Find the line with "Open the Widgets menu" in the records below. Copy it and every line after it, up to and including the line with "Zoom in on the".
*-*-*
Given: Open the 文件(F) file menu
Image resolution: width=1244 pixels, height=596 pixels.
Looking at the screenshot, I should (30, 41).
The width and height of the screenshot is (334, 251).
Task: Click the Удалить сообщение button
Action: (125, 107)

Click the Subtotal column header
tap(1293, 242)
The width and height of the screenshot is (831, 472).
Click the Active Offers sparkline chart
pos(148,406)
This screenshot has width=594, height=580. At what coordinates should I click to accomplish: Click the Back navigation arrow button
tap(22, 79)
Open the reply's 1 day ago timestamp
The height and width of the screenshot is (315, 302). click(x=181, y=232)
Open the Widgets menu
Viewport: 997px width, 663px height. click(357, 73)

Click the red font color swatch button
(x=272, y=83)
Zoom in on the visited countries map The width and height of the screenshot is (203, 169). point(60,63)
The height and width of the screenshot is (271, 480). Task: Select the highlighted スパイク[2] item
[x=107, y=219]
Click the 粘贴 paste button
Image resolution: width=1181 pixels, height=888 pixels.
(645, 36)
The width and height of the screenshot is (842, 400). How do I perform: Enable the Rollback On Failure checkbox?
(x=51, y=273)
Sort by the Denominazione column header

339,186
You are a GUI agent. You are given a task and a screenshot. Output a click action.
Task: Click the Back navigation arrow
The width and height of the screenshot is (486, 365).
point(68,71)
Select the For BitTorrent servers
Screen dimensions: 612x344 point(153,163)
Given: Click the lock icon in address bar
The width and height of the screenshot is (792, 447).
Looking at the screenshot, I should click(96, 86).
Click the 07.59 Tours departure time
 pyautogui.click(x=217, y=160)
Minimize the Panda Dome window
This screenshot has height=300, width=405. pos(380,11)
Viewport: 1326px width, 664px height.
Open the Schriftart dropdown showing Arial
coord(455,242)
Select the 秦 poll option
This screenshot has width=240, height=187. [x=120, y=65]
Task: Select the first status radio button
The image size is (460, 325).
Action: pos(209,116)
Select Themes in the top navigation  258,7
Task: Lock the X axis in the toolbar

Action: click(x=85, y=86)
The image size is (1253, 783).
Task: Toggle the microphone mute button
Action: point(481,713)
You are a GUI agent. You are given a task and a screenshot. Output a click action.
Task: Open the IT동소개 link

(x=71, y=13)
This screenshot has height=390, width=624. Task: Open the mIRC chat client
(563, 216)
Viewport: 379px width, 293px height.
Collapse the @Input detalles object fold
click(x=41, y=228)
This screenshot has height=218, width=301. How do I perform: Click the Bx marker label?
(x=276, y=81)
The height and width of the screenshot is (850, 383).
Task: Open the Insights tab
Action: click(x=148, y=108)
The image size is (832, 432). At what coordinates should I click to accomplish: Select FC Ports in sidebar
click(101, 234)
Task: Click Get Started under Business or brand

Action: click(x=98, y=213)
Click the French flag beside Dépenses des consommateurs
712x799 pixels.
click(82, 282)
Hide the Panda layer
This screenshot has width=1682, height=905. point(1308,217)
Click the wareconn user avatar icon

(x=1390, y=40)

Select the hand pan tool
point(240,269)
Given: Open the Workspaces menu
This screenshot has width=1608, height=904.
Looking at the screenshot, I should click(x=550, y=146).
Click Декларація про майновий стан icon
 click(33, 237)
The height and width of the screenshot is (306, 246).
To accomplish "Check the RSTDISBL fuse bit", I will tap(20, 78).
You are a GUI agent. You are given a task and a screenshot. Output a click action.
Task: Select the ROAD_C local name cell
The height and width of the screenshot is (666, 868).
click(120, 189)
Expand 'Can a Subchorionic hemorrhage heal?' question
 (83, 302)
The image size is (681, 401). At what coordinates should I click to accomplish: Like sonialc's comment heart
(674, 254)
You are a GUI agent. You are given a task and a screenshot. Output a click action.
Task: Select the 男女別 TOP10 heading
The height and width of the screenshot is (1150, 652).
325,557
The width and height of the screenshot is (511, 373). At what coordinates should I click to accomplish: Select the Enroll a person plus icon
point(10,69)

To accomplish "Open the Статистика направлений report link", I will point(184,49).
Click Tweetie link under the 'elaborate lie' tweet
*-*-*
REPLY TO THE TASK:
Open the Widgets menu
Viewport: 997px width, 663px height. click(357, 73)

Click the red font color swatch button
(x=272, y=83)
Zoom in on the visited countries map The width and height of the screenshot is (203, 169). point(60,63)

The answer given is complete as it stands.